On my recent trip back home, I tell my mother I need to change doctors. She asks why. I tell her it’s because our doctor never finds anything wrong with me. She understands. 

I go to a new doctor and it turns out something is wrong with me. I don’t like this doctor either. My mother and I feel bad for jinxing it. She says, I didn’t want anything to actually be wrong with you. And I didn’t either. I just wanted to feel heard. Which is all that most people want, really. 

We think we want to be right, but what we really want is to be listened to.

People will argue that this is not true - because if they are not right, it means everyone else is right. I know this because I am one of those people. But there is an easy way to wear people like this out. It’s called listening. 

We live in a very noisy world (literally and metaphorically) where we all shout over each other. The internet has birthed billions of conversations, creating multiple dimensions to the clamor of information. Sometimes noise is good.
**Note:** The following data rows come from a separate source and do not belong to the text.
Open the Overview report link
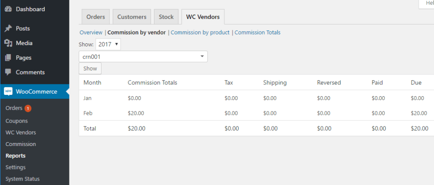Screen dimensions: 434x185 [x=91, y=32]
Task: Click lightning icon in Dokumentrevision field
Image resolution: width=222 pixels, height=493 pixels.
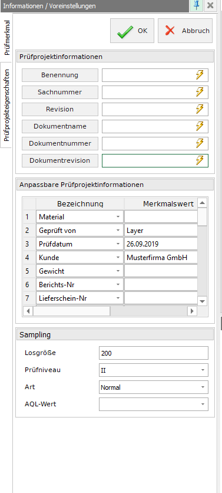Action: (200, 160)
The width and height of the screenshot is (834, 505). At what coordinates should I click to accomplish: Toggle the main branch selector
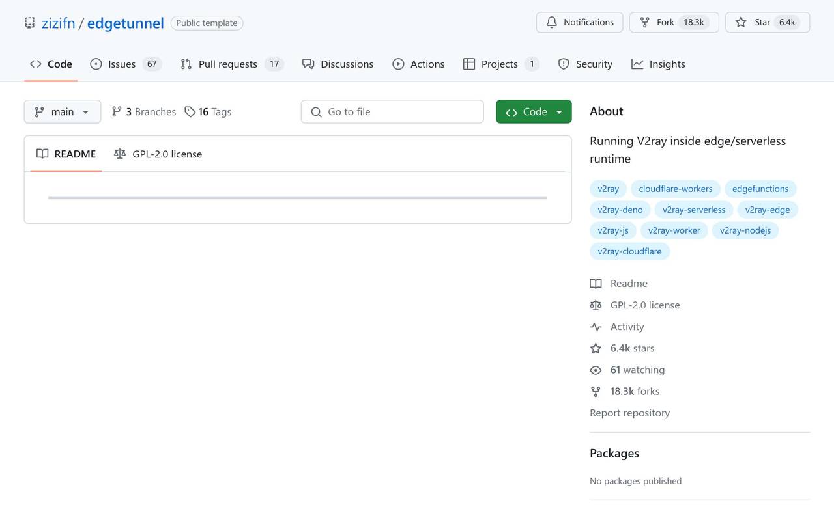click(62, 111)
It precedes action where action is needed. But mostly it is just noise. 

Have you ever noticed that the louder someone shouts in an argument, the less attention you pay them? It’s the same reason why nobody pays attention to car alarms anymore:

angry people and car alarms have no credibility. They are annoying and do not solve anything.

In a very loud world it is only natural we struggle to feel heard. We want to feel like we count for something, because life is hard and we associate hardship with meaning. We are all very important to ourselves, and do not understand when this importance is not recognized and given due respect. Because the doctor doesn’t care that you’re feeling unusually tired, she wants to finish your appointment so she can go home and have dinner with her kids.

Everyone you’re speaking to is trying to be heard. Someone in their life isn’t listening - their wife, their boss, their client, their doctor. Don’t be that person talking over others, proving yourself at their sake. Good listeners are like a good diagnosis: they produce clarity and are the first step to healing.